I've been trying to come up with an efficient solution for the following problem. I have a sorted list of words that contain diacritics and I want to be able to do a search without using diacritics. So for example I want to match 'kříž' just using 'kriz'. After a bit of brainstorming I came up with the following and I want to ask you, more experienced (or clever) ones, whether it's optimal or there's a better solution. I'm using Python but the problem is language independent.

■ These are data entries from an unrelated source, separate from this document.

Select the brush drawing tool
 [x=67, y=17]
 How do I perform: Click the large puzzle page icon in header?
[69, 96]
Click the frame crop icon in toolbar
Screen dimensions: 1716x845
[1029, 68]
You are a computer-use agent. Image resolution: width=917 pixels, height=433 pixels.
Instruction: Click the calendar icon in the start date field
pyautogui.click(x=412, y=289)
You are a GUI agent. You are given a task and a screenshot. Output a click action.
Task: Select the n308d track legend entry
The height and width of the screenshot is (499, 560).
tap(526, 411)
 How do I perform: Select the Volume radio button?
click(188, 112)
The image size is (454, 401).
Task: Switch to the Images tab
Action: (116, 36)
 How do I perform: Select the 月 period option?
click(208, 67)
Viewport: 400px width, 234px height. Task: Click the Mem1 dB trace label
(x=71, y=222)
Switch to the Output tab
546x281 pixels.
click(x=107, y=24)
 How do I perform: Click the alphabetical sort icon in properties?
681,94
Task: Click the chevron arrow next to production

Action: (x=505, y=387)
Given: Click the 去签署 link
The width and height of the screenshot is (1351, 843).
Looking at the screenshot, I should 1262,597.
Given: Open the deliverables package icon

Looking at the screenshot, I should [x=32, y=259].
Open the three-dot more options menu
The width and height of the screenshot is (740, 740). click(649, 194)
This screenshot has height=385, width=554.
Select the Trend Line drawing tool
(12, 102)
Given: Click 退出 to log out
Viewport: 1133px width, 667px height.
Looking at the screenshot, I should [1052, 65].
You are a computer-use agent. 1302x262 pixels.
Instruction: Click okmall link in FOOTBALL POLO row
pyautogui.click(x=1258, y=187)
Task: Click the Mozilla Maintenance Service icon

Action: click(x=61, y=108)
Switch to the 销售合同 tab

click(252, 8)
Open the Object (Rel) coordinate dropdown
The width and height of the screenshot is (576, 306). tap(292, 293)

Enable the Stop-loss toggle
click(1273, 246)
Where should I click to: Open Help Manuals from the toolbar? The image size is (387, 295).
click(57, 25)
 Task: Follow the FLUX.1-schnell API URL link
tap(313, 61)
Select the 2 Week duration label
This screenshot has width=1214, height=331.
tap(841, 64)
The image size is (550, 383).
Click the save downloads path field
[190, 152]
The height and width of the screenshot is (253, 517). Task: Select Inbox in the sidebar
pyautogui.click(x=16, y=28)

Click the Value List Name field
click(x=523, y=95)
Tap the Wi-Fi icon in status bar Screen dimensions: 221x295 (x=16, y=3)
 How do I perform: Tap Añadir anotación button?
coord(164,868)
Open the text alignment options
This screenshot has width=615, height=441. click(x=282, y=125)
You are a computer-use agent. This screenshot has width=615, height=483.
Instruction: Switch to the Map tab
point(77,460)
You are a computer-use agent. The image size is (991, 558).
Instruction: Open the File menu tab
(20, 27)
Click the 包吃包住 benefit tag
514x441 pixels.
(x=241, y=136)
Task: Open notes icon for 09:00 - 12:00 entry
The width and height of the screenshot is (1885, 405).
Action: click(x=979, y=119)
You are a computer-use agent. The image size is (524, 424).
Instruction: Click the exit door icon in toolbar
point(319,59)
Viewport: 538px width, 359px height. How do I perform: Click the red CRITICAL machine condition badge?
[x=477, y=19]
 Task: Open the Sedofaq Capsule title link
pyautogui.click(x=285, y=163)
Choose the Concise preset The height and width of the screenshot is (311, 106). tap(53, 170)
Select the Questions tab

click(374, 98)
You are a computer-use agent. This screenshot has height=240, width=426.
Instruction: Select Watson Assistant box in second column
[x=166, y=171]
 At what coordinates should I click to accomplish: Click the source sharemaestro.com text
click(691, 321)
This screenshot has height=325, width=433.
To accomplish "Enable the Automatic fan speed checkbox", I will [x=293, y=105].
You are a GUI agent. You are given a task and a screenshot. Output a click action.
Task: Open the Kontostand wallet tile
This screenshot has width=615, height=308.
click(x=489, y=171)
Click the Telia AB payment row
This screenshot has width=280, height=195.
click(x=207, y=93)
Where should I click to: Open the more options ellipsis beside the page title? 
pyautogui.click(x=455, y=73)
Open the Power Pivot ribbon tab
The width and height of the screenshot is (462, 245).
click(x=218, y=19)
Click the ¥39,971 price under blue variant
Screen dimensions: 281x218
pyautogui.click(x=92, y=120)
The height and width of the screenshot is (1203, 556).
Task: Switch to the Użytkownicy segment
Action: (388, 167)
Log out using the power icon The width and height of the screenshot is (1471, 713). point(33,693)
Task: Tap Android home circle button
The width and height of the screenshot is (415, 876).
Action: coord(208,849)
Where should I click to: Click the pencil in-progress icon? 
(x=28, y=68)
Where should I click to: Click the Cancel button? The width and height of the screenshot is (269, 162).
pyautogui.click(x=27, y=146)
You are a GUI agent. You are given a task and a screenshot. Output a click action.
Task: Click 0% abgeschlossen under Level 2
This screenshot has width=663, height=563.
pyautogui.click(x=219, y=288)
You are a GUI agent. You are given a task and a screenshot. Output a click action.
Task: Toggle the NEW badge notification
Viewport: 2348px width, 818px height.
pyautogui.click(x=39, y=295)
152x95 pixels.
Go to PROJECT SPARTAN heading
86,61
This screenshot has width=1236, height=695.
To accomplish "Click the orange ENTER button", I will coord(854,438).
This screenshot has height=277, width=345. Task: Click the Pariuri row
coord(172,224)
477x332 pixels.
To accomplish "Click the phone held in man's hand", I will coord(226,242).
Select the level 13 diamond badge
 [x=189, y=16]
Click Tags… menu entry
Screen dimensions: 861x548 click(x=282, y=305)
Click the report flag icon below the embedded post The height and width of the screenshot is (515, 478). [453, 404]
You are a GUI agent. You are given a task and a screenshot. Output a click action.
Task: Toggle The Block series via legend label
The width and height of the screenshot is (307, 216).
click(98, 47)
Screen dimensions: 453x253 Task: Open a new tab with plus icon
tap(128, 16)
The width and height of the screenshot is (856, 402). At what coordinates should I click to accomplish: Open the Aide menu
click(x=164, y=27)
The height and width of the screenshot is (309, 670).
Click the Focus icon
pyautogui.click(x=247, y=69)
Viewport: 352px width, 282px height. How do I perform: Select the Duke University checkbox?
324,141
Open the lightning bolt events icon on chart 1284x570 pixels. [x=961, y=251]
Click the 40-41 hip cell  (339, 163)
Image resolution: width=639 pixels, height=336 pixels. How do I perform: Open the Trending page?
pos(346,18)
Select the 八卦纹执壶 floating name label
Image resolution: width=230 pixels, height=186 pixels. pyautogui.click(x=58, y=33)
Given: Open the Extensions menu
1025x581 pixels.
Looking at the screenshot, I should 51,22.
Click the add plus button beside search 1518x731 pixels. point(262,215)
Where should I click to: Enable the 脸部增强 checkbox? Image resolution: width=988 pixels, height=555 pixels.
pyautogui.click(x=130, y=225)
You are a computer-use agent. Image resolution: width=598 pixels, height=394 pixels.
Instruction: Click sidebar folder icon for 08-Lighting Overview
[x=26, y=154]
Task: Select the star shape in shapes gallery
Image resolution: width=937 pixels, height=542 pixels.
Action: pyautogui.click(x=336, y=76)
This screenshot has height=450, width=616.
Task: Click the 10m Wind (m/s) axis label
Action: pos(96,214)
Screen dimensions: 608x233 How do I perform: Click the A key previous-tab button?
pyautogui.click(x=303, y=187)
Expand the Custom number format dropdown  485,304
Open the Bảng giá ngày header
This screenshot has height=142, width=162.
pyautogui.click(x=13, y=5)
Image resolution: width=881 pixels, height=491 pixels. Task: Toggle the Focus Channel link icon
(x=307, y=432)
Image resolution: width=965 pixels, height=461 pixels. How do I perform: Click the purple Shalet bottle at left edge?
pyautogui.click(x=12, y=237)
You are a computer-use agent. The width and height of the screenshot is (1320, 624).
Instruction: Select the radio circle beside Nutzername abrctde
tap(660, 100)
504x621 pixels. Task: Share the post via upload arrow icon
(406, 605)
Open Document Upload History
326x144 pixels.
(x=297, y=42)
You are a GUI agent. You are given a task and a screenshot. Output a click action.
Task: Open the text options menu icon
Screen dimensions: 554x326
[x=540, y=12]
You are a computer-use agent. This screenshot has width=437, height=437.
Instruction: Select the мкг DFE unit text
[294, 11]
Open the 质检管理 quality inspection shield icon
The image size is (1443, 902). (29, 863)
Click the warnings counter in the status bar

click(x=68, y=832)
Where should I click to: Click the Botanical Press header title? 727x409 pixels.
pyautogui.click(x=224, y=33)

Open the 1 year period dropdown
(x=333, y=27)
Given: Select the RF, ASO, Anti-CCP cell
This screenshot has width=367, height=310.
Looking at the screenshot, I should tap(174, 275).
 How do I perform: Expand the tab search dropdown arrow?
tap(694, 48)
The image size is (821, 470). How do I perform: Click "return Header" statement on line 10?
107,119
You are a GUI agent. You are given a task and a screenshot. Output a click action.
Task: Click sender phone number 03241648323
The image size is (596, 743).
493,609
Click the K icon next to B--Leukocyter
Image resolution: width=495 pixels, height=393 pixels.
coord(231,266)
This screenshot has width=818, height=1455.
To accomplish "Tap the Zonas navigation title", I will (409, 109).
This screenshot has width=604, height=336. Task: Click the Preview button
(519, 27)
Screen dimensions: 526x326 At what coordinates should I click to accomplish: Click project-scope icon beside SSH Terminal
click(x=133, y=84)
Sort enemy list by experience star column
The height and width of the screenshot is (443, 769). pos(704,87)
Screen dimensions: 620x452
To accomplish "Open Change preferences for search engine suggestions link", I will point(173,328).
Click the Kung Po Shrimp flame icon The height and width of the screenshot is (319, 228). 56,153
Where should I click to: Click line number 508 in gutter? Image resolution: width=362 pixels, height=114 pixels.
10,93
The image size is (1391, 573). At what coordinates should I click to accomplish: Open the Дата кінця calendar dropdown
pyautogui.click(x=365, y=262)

First I provide a mapping of those characters that have some diacritical siblings. So in case of Czech:
cz_map = {'a' : ('á',), ... 'e' : ('é', 'ě') ... }
Now I can easily create all variants of a word on the input. So for 'lama' I get: ['lama', 'láma', 'lamá', 'lámá']. I could already use this to search for words that match any of those permutations but when it comes to words like 'nepredvidatelny' (unpredictable) one gets 13824 permutations. Even though my laptop has a shining Intel i5 logo on him, this is to my taste too naive solution.
Here's an improvement I came up with. The dictionary of words I'm using has a variant of binary search for prefix matching (returns a word on the lowest index with a matching prefix) that is very useful in this case. I start with a first character, search for it's prefix existence in a dictionary and if it's there, I stack it up for the next character that will be tested appended to all of these stacked up sequences. This way I'm propagating only those strings that lead to a match. Here's the code:
def dia_search(word, cmap, dictionary):
prefixes = ['']
for c in word:
# each character maps to itself
subchars = [c]
# and some diacritical siblings if they exist
if cmap.has_key(c):
subchars += cmap[c]
# build a list of matching prefixes for the next round
prefixes = [p+s for s in subchars
for p in prefixes
if dictionary.psearch(p+s)>0]
return prefixes
This technique gives very good results but could it be even better? Or is there a technique that doesn't need the character mapping as in this case? I'm not sure this is relevant but the dictionary I'm using isn't sorted by any collate rules so the sequence is 'a', 'z', 'á' not 'a', 'á', 'z' as one could expect.
Thanks for all comments.
EDIT: I cannot create any auxiliary precomputed database that would be a copy of the original one but without diacritics. Let's say the original database is too big to be replicated.